Passage
________
Training, Open Source computer languages
PerlPHPPythonMySQLApache / TomcatTclRubyJavaC and C++LinuxCSS 
Search for:
Home Accessibility Courses Diary The Mouth Forum Resources Site Map About Us Contact
 
For 2023 (and 2024 ...) - we are now fully retired from IT training.
We have made many, many friends over 25 years of teaching about Python, Tcl, Perl, PHP, Lua, Java, C and C++ - and MySQL, Linux and Solaris/SunOS too. Our training notes are now very much out of date, but due to upward compatability most of our examples remain operational and even relevant ad you are welcome to make us if them "as seen" and at your own risk.

Lisa and I (Graham) now live in what was our training centre in Melksham - happy to meet with former delegates here - but do check ahead before coming round. We are far from inactive - rather, enjoying the times that we are retired but still healthy enough in mind and body to be active!

I am also active in many other area and still look after a lot of web sites - you can find an index ((here))
Removing duplicate lines with a regular expression

Posted by enquirer (enquirer), 5 August 2003
I found your email in the site www.regularexpression.info

I need a regular expression to remove the duplicate lines in my code. Please help me.
________
Data section
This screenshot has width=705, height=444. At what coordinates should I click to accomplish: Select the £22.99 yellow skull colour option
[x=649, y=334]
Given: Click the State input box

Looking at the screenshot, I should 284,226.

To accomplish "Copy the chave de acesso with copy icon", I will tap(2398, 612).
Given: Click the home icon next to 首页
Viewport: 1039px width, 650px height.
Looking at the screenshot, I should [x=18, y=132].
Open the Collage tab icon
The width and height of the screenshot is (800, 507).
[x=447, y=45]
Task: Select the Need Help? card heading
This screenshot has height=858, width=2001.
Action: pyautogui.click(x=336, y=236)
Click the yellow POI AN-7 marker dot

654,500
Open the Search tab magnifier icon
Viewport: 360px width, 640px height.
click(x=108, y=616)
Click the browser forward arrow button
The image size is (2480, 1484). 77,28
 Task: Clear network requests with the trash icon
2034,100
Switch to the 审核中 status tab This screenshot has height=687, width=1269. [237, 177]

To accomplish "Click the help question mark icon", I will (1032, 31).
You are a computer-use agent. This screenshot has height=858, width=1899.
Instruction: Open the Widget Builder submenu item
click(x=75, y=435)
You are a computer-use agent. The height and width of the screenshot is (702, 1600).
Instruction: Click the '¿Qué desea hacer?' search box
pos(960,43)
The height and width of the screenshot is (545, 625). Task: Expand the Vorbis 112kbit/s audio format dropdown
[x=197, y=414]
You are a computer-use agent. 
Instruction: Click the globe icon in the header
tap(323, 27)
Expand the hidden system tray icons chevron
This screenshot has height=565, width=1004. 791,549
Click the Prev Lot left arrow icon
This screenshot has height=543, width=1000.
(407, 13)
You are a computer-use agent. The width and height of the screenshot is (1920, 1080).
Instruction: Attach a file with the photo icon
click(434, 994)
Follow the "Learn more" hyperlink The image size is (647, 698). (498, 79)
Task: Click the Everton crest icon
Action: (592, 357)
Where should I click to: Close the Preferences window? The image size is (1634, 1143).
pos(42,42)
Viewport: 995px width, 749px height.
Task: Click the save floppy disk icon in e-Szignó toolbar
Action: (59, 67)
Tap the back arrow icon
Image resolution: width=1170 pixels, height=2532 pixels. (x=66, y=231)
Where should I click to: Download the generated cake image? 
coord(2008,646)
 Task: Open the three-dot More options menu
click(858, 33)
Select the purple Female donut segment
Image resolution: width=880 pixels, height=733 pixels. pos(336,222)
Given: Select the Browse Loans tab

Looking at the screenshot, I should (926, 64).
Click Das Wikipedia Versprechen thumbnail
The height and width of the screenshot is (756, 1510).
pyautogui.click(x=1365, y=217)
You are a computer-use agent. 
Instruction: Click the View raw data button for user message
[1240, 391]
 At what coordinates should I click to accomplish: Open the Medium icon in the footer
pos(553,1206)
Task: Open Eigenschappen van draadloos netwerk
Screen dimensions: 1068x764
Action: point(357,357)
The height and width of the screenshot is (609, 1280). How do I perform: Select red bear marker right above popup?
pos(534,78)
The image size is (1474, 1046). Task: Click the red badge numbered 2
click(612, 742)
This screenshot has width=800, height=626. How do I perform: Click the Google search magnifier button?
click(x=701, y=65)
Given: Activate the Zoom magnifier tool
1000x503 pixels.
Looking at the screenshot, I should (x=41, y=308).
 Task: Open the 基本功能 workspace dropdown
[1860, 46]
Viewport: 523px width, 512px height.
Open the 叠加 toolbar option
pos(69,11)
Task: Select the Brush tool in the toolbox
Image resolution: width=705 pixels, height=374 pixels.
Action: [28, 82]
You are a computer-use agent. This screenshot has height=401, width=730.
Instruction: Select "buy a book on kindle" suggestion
________
Exercise instructions
1/ From the IT training page, copy everything from "Lisa and I (Graham)" down to "to be active!".
2/ On the IT training page, where do Lisa and Graham live now?
3/ Translate this sentence from the IT training page into Spanish: "I need a regular expression to remove the duplicate lines in my code."

Completed exercise
1/
Lisa and I (Graham) now live in what was our training centre in Melksham - happy to meet with former delegates here - but do check ahead before coming round. We are far from inactive - rather, enjoying the times that we are retired but still healthy enough in mind and body to be active!

2/ They live in their former training center in Melksham.

3/ Necesito una expresión regular para eliminar las líneas duplicadas de mi código.